== Supplied text ==

CMS's proposed revisions require the State, through its contracts with a MCO, PIHP, PAHP, PCCM, or PCCM entity, to ensure that all network providers are enrolled with the State as Medicaid providers, consistent with the Medicaid provider disclosure, screening, and enrollment requirements set forth in 42 C.F.R. Part 455, subparts B and E.  However, the proposed revisions make clear that they would not require network providers to render services to Medicaid fee-for-service ("FFS") beneficiaries.  Even though the State (and not the plans) would be responsible for screening and enrolling all network providers not otherwise enrolled with the State to provide services to FFS beneficiaries, the new screening and enrollment requirements could nevertheless prove problematic for plans who have managed care providers who do not participate in FFS.  Thus, requiring providers to enroll in Medicaid could present new challenges to building a provider network, such as logistical and administrative impediments if many providers need to be certified at the same time and if provider's are resistant or disinterested in going through the process. 

Subcontractual Relationships and Delegation (Proposed 42 C.F.R. § 438.230)

CMS proposes to replace the current standards set forth at § 438.230 with clearer expectations for MCOs, PIHPs, or PAHPs that enter into subcontractual arrangements and delegate responsibilities directly or indirectly related to the plan's performance of its contract with the State.  CMS notes that the new expectations are modeled on the MA standards set forth at 42 C.F.R. § 422.504(i) governing MA organization arrangements with first tier, downstream, and related entities (commonly referred to as "FDRs"), but they appear to go further.  For instance, under the proposed rule, CMS, HHS, or the OIGwould have the right to audit, evaluate, and inspect at any time if the Agency or Comptroller determines a reasonable possibility of fraud exists.  The MA corollary regulation does not refer to the "OIG," or use the phrase "at any time."  Similarly, the proposed regulation would require a FDR to make available, for purposes of the audit, evaluation or inspection, "its premises, physical facilities, and equipment," but the MA regulation does not directly require FDRs to do so.

===
== Record excerpts ==

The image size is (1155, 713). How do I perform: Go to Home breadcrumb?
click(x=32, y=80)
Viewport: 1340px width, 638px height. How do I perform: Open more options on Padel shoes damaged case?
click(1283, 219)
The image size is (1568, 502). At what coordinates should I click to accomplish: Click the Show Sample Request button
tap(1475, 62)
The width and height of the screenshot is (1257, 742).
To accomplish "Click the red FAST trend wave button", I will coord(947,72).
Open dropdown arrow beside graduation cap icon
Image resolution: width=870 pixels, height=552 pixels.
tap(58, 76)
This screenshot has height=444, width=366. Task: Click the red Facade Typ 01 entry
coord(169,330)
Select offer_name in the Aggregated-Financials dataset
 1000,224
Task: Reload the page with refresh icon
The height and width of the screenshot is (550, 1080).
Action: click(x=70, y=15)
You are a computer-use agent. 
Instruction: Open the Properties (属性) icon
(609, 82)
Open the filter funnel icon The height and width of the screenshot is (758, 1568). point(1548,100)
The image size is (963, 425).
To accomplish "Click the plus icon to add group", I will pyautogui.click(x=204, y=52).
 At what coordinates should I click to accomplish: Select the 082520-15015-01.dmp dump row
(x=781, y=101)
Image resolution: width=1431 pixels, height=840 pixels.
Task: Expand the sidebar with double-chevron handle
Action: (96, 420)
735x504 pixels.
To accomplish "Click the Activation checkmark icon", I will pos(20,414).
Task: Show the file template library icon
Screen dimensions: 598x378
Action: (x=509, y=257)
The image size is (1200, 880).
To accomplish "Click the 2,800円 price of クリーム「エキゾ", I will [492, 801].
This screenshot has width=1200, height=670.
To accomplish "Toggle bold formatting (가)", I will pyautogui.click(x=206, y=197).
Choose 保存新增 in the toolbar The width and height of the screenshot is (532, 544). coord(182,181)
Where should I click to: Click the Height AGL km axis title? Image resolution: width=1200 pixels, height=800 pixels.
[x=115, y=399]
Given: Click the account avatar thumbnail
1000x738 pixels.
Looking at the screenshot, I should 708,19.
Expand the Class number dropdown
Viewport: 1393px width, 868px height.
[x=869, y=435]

===

→ **Task item**
In the Medicaid managed care text, the State must work through contracts with certain types of entities to ensure network providers are enrolled. List every such type of entity it names.

→ **Problem solution**
- MCO
- PIHP
- PAHP
- PCCM
- PCCM entity